> _TASK GOAL_: Summarize the mailing-list reply about generating random floats in two sentences.

> _TEXT SEGMENT_:

[whatwg] Cryptographically strong random numbers

Boris Zbarsky bzbarsky at MIT.EDU
Sat Feb 5 08:37:19 PST 2011


On 2/5/11 1:55 AM, Roger Hågensen wrote:
> On 2011-02-05 04:39, Boris Zbarsky wrote:
>> In general, I suspect creating a good definition for the float version
>> of this API may be hard.
>
> Not really, usually it is a number from 0.0 to 1.0, which would map to
> say the same as 0 to whatever max 64bit is.

Those aren't the same thing, though.

> Depending on the implementation, the simplest is just to do (pseudocode)
> float=Random(0,$FFFFFFFFFFFFFFFF)/$FFFFFFFFFFFFFFFF

That gives you non-uniform distribution, no?  In particular, the 
conversion to float will lead to rounding, and different rounding in 
different parts of the range.  So for example if the result of Random() 
is 2^{50} you will get the same float as you would for everything up 
through 2^{50} + 2^{25} or so (assuming single-precision floats), 
whereas around 0 the range of values that actually ends up 0 is only 
about 2^18 because you can end up with subnormals, right?

> _EXTRACTED MATERIAL_:
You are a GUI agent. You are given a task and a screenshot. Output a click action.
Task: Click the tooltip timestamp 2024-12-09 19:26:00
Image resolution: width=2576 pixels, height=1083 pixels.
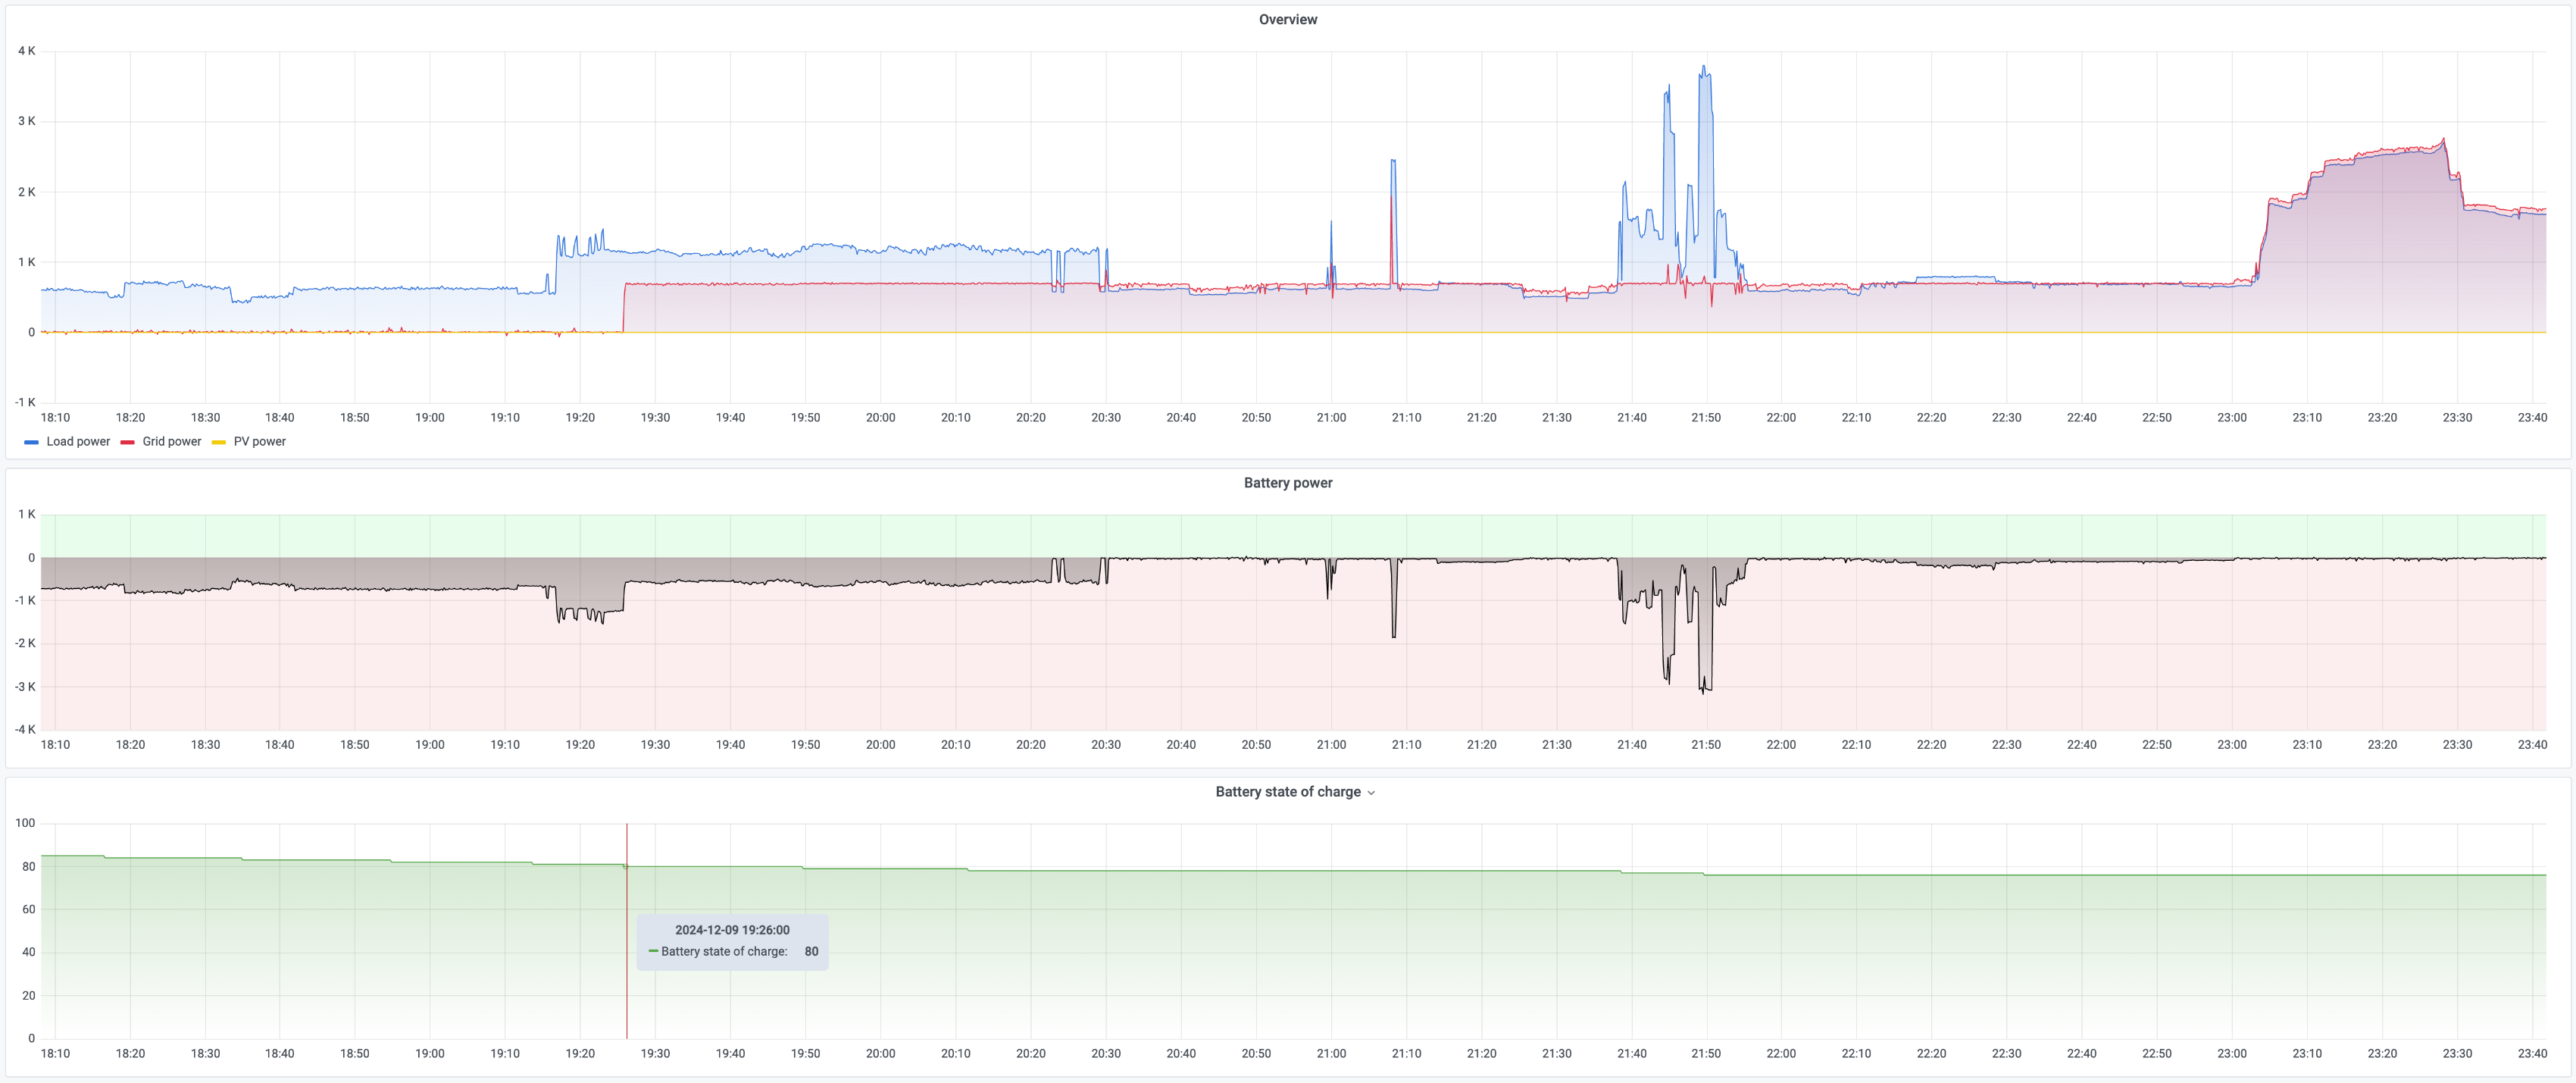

==

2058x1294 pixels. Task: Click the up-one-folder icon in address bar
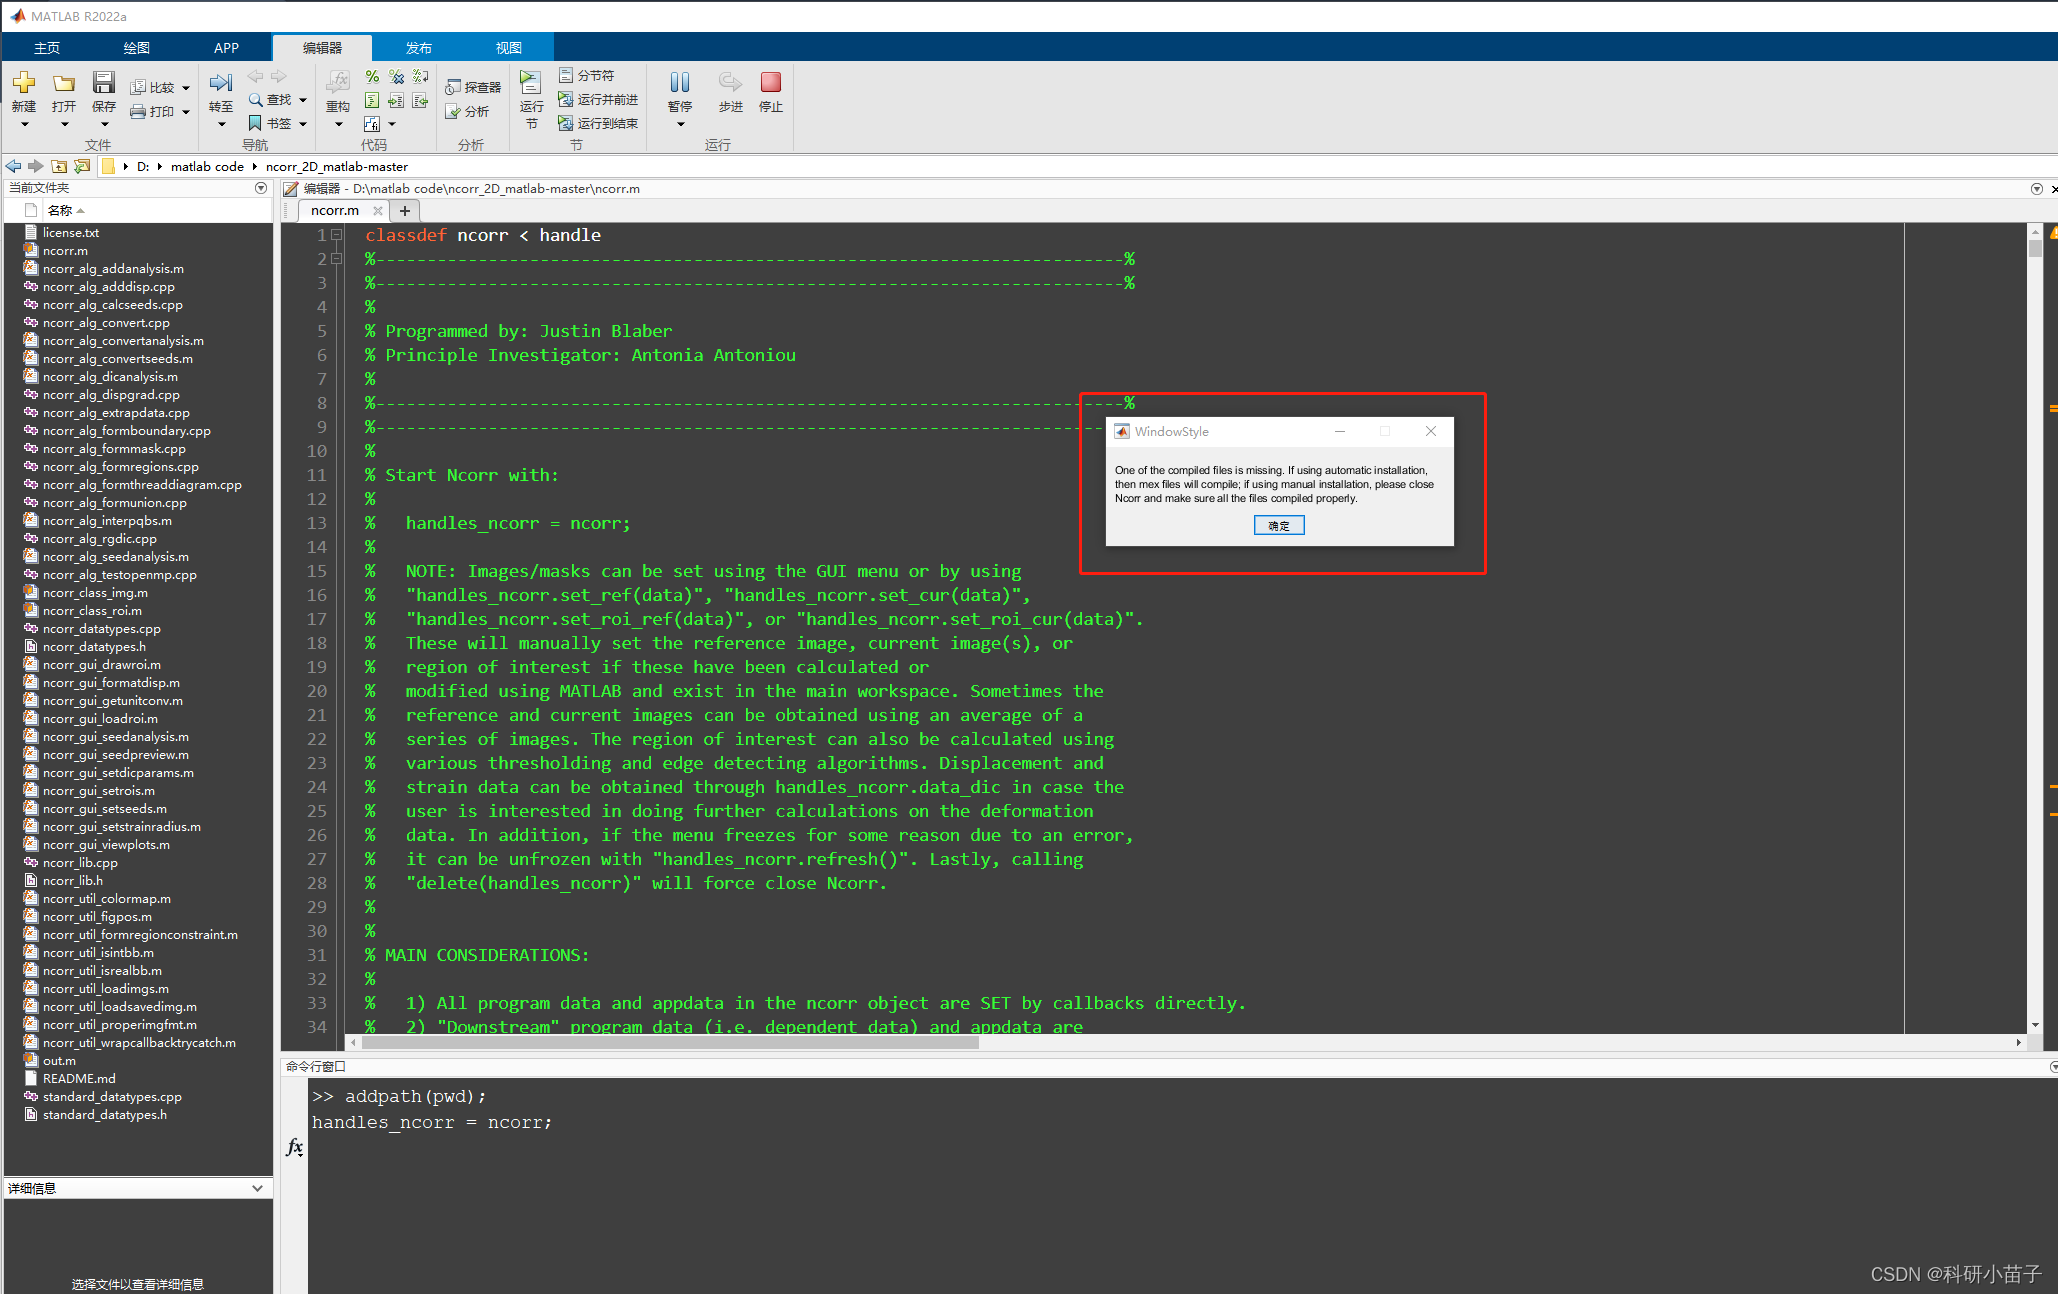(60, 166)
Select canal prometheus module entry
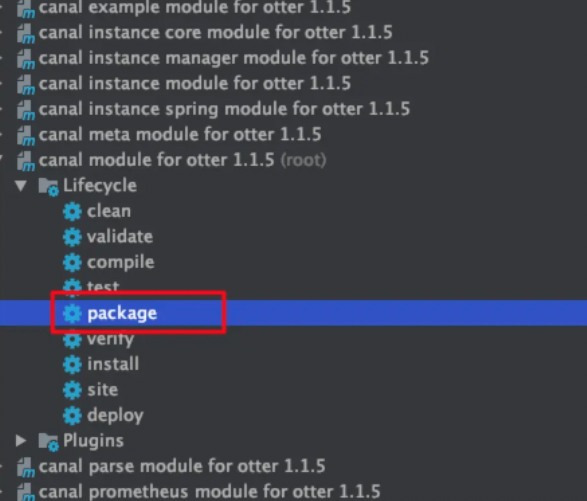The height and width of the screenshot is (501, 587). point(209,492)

> _ANSWER IN FULL_: Roger Hågensen argues that defining a float version of the API is not hard, since dividing a random integer from 0 to the 64-bit maximum by that maximum yields a number from 0.0 to 1.0. The reply counters that these are not the same thing and that the method gives a non-uniform distribution, because converting to float rounds differently in different parts of the range.